YOUR ASSIGNMENT: Restate word for word the span that opens with the line containing "Classic Irons (295, 449)" and closes with the final line of the data; give only those lines.

ENTRIES PROVIDED:
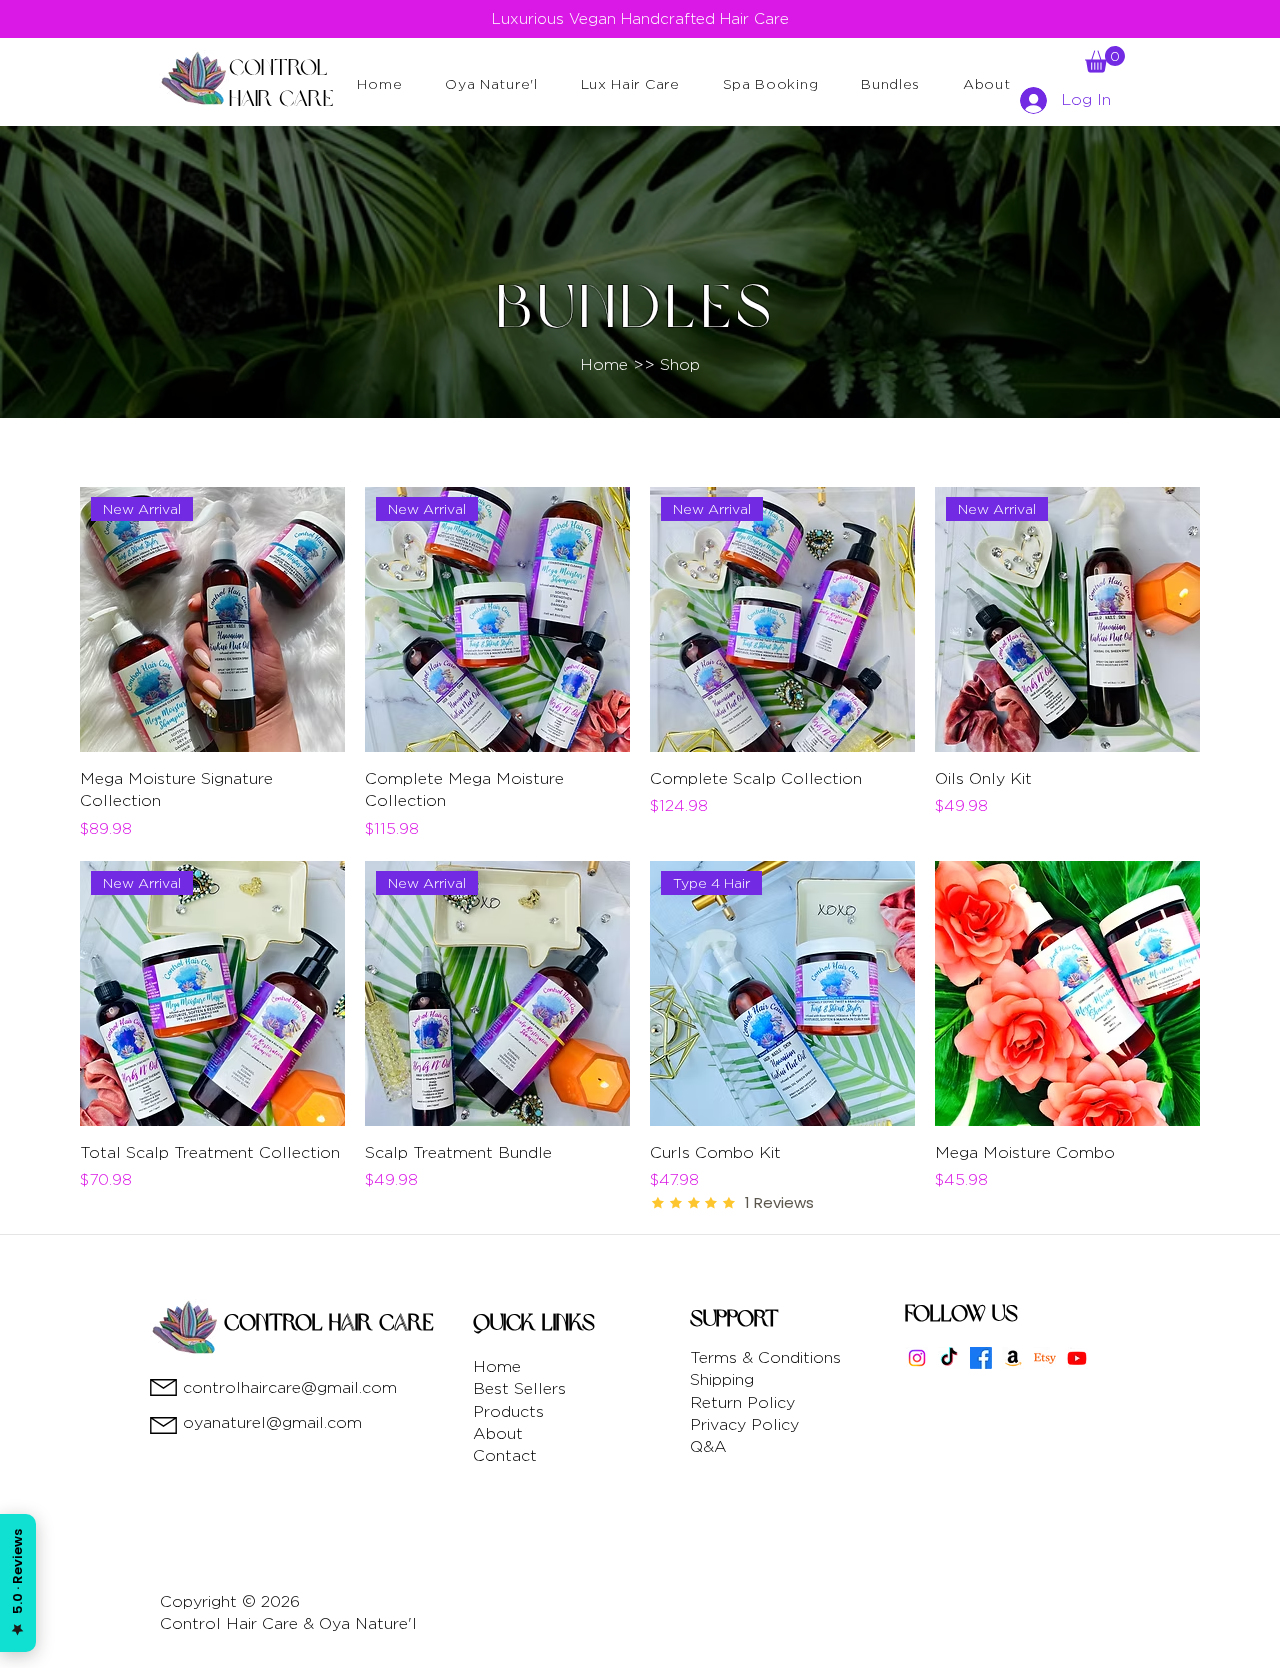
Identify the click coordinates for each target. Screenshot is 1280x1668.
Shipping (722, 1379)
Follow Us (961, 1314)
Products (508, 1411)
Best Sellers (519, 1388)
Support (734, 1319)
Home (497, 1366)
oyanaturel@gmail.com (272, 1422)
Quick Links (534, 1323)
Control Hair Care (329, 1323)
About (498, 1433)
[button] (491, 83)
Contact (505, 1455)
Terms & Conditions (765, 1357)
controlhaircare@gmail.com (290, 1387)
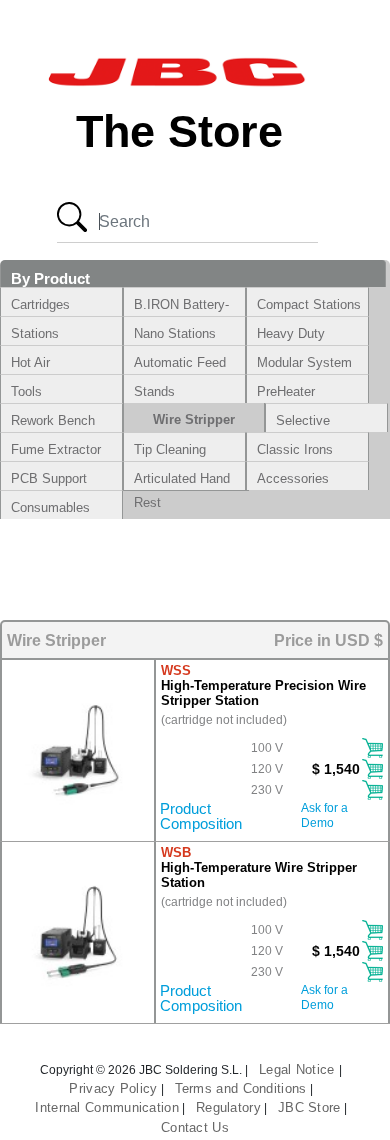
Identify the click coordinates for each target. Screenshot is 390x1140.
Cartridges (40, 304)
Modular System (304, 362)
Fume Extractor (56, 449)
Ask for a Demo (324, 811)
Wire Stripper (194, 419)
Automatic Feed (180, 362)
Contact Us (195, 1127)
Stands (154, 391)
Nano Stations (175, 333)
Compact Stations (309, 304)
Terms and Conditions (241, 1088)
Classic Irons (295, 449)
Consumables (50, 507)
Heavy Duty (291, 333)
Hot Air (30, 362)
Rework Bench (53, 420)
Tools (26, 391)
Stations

RESPONSE TO THE TASK:
Classic Irons (295, 449)
Consumables (50, 507)
Heavy Duty (291, 333)
Hot Air (30, 362)
Rework Bench (53, 420)
Tools (26, 391)
Stations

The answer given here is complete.